Samborowice były punktem startowym do słupa nr5.
Ale jak się człowiek starannie nie przygotuje i na dodatek zapyta tylko jednego tubylca, to dobrze nie będzie. Więc nie było.
Zamiast ruszyć wg strzałki niebieskiej, poszłyśmy fałszywym tropem fioletowej. Mapa była w plecaku, nawet schematyczny planik pokazywał różne wyloty z Samborowic, należało sprawdzić i wyrzucam sobie to zaniedbanie.
2 godziny wędrowałyśmy, w "podejrzanych" miejscach parokrotnie, konsultacje telefoniczne nie pomogły. W tarninach nie było,zamiast zagajnika -las, od żadnego krzyża nie szłyśmy.
Jednym słowem: nie wyszło. Na ostatni 6.czasu zabrakło, również na przyjrzenie się ruinie przebogatego architektonicznie pałacu w Samborowicach.

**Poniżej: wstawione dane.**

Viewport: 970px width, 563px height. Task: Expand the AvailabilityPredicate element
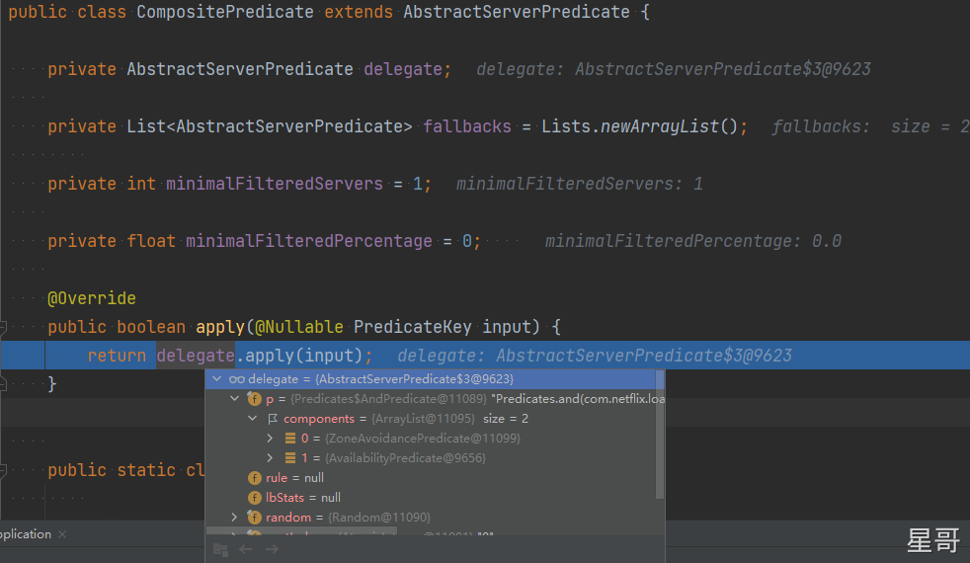[x=271, y=458]
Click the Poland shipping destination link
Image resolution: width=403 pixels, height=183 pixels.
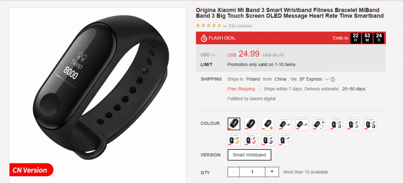tap(253, 79)
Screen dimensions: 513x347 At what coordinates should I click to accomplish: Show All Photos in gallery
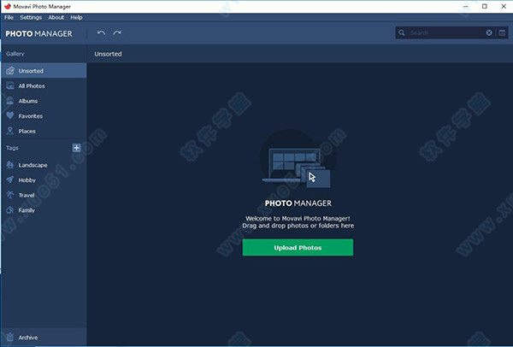click(x=32, y=86)

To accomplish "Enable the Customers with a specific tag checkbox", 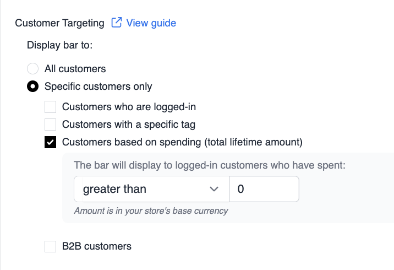I will pos(50,125).
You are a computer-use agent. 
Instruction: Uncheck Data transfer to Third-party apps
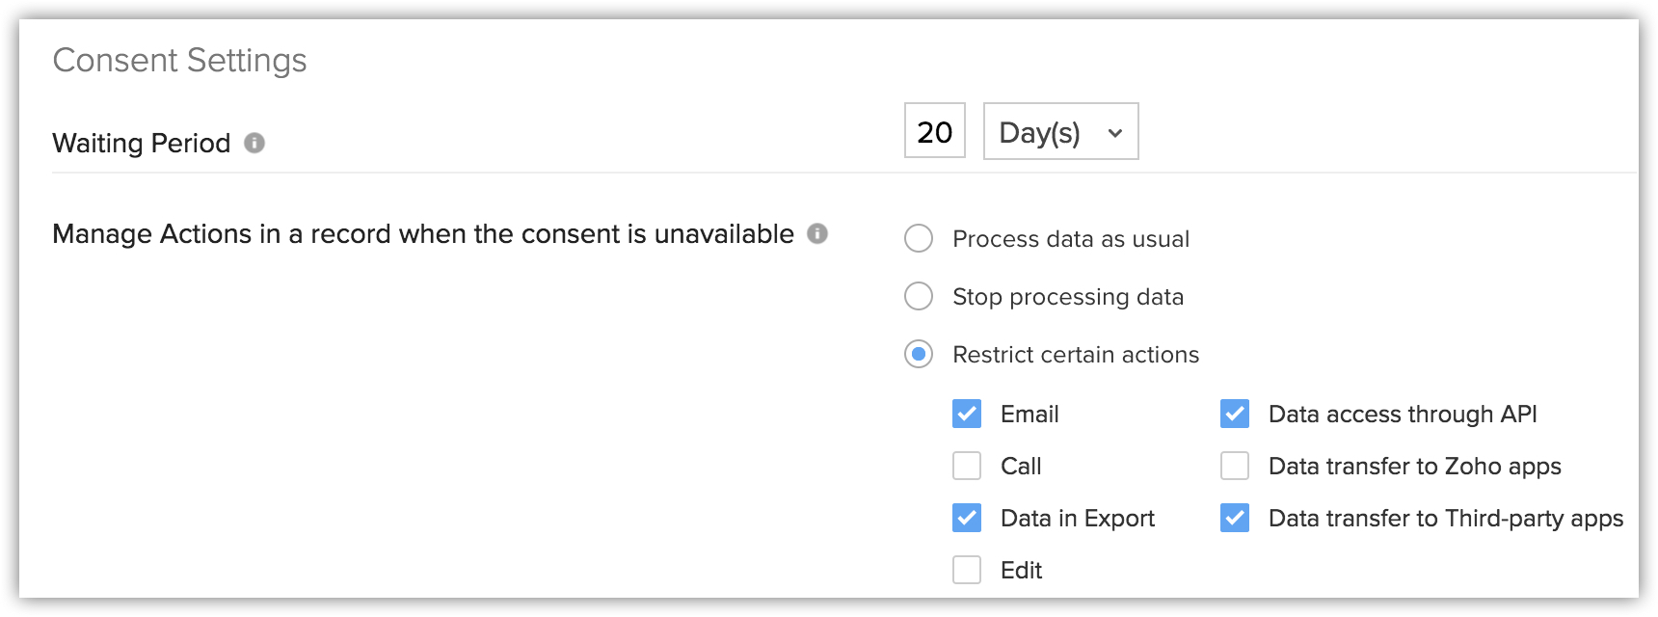(x=1235, y=518)
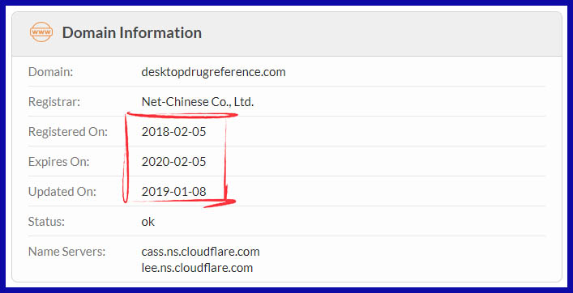Click the red hand-drawn box's top line
Viewport: 573px width, 293px height.
click(182, 115)
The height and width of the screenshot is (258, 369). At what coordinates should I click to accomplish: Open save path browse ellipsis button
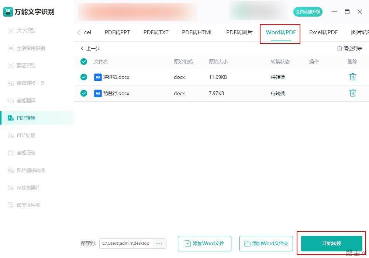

Trzeba kontynuować a zawstydzenie i zdobyte doświadczenie powinno pomóc w osięgnięciu celu.
Basiu, serdeczne dzięki, bo w całości świetnie było !
mpmp13 2018-04-23
Ciekawa trasa .Re: Na Śląsku pył to tłusta maź ,czarnozielona . Myjnie samochodów mają większe utargi . Szkoda gadać . "Dychomy ,dychomy bo dychać musimy " prawdziwe słowa śląskiej piosenki .
halka 2018-04-23
Wnioskuję,że się wyprawa nie powiodła w całości...ale Wy nie odpuścicie i dotrzecie tam kiedyś.
orioli 2018-04-23
Imponujące przygotowanie do poszukiwań. Jestem pewna, że następnym razem traficie jak po sznurku.
wojci65 2018-04-23
Atrakcje trudniej zdobyte bardziej cieszą!